- **What is asked**
Copy the rows below exactly as they appear, starting at the line that contains "The height and width of the screenshot is (818, 500)." and ending with the line that contains "(x=642, y=1294)".

- **Information supplied**
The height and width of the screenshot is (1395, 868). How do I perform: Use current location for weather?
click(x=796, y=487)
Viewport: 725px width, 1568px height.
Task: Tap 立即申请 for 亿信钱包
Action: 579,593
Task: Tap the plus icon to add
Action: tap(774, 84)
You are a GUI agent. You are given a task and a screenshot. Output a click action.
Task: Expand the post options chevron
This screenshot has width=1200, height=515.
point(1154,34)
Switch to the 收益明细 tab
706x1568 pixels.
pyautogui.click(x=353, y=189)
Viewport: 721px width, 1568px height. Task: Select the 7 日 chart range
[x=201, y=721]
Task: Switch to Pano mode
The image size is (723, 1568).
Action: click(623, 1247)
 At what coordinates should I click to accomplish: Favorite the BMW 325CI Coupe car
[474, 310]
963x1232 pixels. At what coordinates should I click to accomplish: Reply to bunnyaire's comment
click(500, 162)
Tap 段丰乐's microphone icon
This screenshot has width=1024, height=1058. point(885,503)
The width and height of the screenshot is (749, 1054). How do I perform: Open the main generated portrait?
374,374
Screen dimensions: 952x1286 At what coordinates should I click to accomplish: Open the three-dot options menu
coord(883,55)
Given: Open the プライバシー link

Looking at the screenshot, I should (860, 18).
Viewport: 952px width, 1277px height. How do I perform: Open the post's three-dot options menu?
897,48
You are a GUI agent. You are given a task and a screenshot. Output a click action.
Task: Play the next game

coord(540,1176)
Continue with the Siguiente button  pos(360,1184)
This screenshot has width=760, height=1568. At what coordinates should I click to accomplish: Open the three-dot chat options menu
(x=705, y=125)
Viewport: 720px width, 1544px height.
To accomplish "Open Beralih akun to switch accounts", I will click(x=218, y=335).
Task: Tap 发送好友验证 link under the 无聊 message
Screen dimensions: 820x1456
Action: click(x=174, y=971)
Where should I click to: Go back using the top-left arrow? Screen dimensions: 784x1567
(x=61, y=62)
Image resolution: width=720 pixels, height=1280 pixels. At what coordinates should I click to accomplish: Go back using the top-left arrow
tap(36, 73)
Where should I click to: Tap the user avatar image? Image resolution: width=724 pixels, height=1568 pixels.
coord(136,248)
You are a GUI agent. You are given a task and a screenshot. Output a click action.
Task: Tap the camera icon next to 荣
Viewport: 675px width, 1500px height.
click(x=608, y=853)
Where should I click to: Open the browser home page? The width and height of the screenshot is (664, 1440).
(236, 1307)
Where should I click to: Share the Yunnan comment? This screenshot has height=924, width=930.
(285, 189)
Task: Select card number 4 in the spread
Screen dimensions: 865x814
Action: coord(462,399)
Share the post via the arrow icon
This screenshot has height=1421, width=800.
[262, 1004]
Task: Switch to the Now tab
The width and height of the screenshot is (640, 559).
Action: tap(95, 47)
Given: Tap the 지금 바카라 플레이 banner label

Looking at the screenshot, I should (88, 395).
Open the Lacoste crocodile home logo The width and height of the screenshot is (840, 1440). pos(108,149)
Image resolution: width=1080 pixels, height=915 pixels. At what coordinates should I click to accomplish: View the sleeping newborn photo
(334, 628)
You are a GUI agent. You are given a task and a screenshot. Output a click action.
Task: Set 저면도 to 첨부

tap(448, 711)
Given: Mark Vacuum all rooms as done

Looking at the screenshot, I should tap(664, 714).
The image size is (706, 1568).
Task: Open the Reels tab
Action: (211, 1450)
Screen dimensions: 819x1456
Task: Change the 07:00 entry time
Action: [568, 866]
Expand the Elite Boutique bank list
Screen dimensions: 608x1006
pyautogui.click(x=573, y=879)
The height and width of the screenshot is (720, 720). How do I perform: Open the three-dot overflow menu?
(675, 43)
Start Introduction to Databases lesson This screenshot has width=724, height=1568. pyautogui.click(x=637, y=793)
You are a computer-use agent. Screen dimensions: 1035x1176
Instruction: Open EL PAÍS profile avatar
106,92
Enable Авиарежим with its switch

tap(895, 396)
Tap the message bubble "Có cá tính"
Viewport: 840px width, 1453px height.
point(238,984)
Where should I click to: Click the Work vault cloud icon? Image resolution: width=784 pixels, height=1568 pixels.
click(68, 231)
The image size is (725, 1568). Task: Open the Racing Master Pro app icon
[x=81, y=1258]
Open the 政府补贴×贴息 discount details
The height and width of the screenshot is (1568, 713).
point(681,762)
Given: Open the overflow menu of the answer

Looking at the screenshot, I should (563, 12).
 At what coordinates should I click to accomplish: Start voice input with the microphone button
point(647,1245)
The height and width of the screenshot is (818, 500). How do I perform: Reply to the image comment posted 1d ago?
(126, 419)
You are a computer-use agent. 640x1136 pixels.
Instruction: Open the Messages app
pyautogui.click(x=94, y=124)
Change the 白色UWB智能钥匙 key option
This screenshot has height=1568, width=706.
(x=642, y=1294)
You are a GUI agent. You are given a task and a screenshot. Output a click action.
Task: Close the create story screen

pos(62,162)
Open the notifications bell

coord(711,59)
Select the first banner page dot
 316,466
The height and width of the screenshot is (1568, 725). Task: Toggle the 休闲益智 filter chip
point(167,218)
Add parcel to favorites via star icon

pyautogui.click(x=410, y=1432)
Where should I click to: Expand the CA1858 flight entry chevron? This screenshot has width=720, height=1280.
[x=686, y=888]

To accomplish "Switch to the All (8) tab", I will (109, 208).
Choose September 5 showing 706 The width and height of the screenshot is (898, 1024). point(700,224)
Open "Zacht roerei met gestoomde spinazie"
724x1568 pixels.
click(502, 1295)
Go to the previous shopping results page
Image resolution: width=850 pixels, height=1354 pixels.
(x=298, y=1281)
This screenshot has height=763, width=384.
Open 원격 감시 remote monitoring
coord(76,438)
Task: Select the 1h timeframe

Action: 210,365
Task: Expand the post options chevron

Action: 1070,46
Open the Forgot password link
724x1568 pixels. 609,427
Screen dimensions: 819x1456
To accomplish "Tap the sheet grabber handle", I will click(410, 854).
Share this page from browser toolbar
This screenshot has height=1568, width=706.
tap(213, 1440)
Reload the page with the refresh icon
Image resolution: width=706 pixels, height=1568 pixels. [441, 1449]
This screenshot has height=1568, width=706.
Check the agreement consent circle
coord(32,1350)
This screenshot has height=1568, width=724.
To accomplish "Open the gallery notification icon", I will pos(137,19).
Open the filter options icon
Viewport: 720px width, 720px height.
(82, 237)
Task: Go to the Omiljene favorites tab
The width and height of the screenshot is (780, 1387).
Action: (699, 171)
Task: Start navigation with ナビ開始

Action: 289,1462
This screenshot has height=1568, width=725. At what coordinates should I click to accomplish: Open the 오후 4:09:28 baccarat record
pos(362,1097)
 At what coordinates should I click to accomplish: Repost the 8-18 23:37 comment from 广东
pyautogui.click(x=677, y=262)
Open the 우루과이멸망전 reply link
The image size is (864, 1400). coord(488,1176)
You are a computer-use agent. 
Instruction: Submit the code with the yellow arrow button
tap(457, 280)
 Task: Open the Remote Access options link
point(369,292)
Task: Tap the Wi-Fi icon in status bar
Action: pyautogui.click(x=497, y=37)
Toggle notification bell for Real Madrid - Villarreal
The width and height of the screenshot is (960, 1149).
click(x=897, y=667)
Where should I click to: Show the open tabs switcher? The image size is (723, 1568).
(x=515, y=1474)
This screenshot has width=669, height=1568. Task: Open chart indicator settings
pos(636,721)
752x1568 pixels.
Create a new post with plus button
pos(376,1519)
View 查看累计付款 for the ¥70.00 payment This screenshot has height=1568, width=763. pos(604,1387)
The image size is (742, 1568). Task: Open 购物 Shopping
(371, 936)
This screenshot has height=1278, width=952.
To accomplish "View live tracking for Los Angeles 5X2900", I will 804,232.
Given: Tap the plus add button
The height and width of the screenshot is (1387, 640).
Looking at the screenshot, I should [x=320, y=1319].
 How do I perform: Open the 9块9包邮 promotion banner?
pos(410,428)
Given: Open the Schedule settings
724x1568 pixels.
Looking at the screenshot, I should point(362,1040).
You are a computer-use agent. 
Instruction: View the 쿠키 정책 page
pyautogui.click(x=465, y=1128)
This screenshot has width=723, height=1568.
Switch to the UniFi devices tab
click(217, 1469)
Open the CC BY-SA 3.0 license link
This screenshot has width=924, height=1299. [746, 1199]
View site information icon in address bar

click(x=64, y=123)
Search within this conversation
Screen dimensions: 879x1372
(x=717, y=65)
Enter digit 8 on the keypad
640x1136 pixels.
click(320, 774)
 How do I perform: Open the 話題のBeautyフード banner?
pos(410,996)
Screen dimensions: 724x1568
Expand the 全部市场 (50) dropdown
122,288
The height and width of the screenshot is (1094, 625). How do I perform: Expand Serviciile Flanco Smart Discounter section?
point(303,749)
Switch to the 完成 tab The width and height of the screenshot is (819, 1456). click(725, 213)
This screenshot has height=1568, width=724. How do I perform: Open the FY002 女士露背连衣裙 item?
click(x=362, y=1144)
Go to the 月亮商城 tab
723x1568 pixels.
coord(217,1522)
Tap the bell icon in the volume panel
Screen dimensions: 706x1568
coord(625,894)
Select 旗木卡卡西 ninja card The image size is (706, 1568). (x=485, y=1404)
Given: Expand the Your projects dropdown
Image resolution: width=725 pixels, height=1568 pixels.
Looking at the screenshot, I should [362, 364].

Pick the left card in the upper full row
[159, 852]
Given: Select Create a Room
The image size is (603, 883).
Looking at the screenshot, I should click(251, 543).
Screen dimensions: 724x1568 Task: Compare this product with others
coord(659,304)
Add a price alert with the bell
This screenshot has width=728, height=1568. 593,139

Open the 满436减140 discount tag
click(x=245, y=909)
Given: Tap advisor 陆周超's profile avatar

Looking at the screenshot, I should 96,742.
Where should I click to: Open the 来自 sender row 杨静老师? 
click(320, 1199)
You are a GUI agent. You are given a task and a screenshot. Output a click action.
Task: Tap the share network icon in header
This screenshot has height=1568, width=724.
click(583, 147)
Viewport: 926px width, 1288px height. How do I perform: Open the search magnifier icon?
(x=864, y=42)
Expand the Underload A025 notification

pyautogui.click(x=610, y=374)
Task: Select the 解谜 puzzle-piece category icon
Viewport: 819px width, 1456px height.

- **Answer for the task**
The height and width of the screenshot is (818, 500). How do I perform: Reply to the image comment posted 1d ago?
(126, 419)
You are a computer-use agent. 640x1136 pixels.
Instruction: Open the Messages app
pyautogui.click(x=94, y=124)
Change the 白色UWB智能钥匙 key option
This screenshot has height=1568, width=706.
(x=642, y=1294)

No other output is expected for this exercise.